Andrés Manuel López Obrador como opositor y gobernante ha probado que un gobierno en un país dividido puede salir adelante. El problema está en qué condiciones. Una autoridad cuestionada en sus fundamentos por el opositor abre la puerta al disenso y la debilita para tomar determinaciones difíciles en tiempos complejos. En el otro extremo, un gobernante popular en un país dividido, con una oposición marginal en el debate público da curso al abuso del poder y a la impunidad social y jurídica.

Así puede plantearse el dilema de la última década. El gobierno de Peña Nieto, a partir de las realizaciones de los primeros dos años y ante el desprestigio por los escándalos de venalidad y la incapacidad para lidiar con la desaparición de los normalistas de Ayotzinapa resolvió ir pateando el bote ante la descomposición política generalizada y la frivolidad presidencial, al tiempo que López Obrador iba ganando terreno como opción para dignificar a la política, frenar la corrupción y ofrecer inclusión a las mayorías.

□ □ □ □ □ □ □

*TAREAS POR REALIZAR*.
[a] Responda estas preguntas con base en el texto sobre López Obrador y el país dividido:
(i) ¿Qué tipo de autoridad abre la puerta al disenso?
(ii) Además de los escándalos de venalidad, ¿qué desprestigió al gobierno de Peña Nieto?
(iii) ¿Para qué tres fines se presentaba López Obrador como opción?
[b] Escriba la continuación del texto sobre López Obrador y el país dividido a partir de su última oración.

*DATOS PROPORCIONADOS*.
□ □ □ □ □ □ □

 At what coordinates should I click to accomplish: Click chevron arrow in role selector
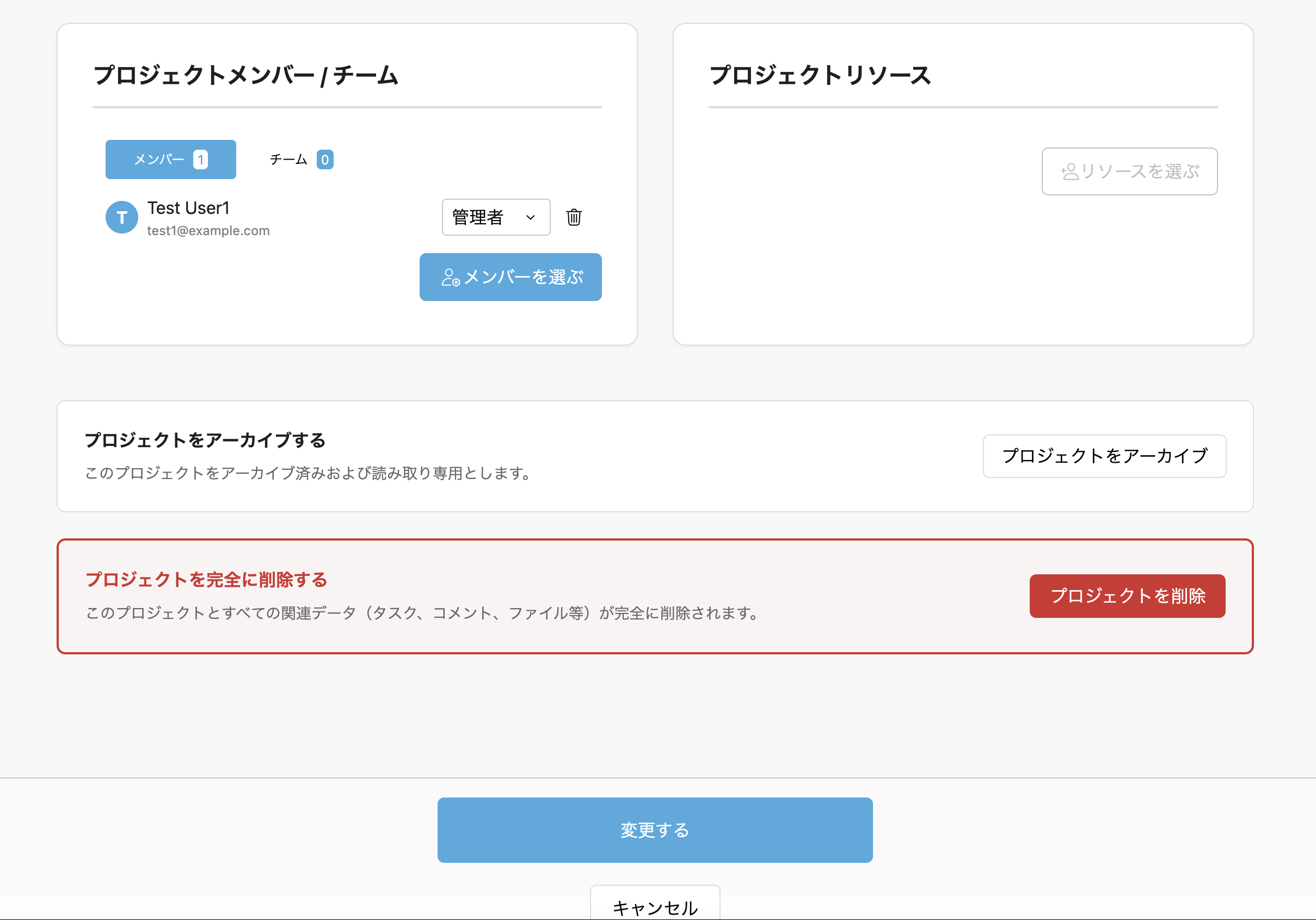(530, 217)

□ □ □ □ □ □ □

*RESULTADOS OBTENIDOS*.
[a]
(i) Una autoridad cuestionada en sus fundamentos por el opositor.
(ii) La incapacidad para lidiar con la desaparición de los normalistas de Ayotzinapa.
(iii) Para dignificar la política, frenar la corrupción y ofrecer inclusión a las mayorías.

[b]
López Obrador ganó el poder. La polarización pasó de ser un recurso para ganar votos a un medio para gobernar y anular resistencias, la crítica y hasta el escrutinio al poder. La libertad de expresión independiente del poder, así como la transparencia fueron vistas como recurso neoliberal. Se pasó a la báscula no sólo periodistas de la acera de enfrente, sino también a aliados que persistieron en el oficio crítico al poder, casos de Carmen Aristegui y del semanario Proceso, a su vez que las grandes televisoras se sumaron a la propaganda oficialista de acuerdo con el canon de las ilegales prédicas matutinas del presidente, plenas de mentiras, excesos, agresiones verbales e insultos generalizados. No pocos medios de relevancia asistieron a la práctica de la autocensura.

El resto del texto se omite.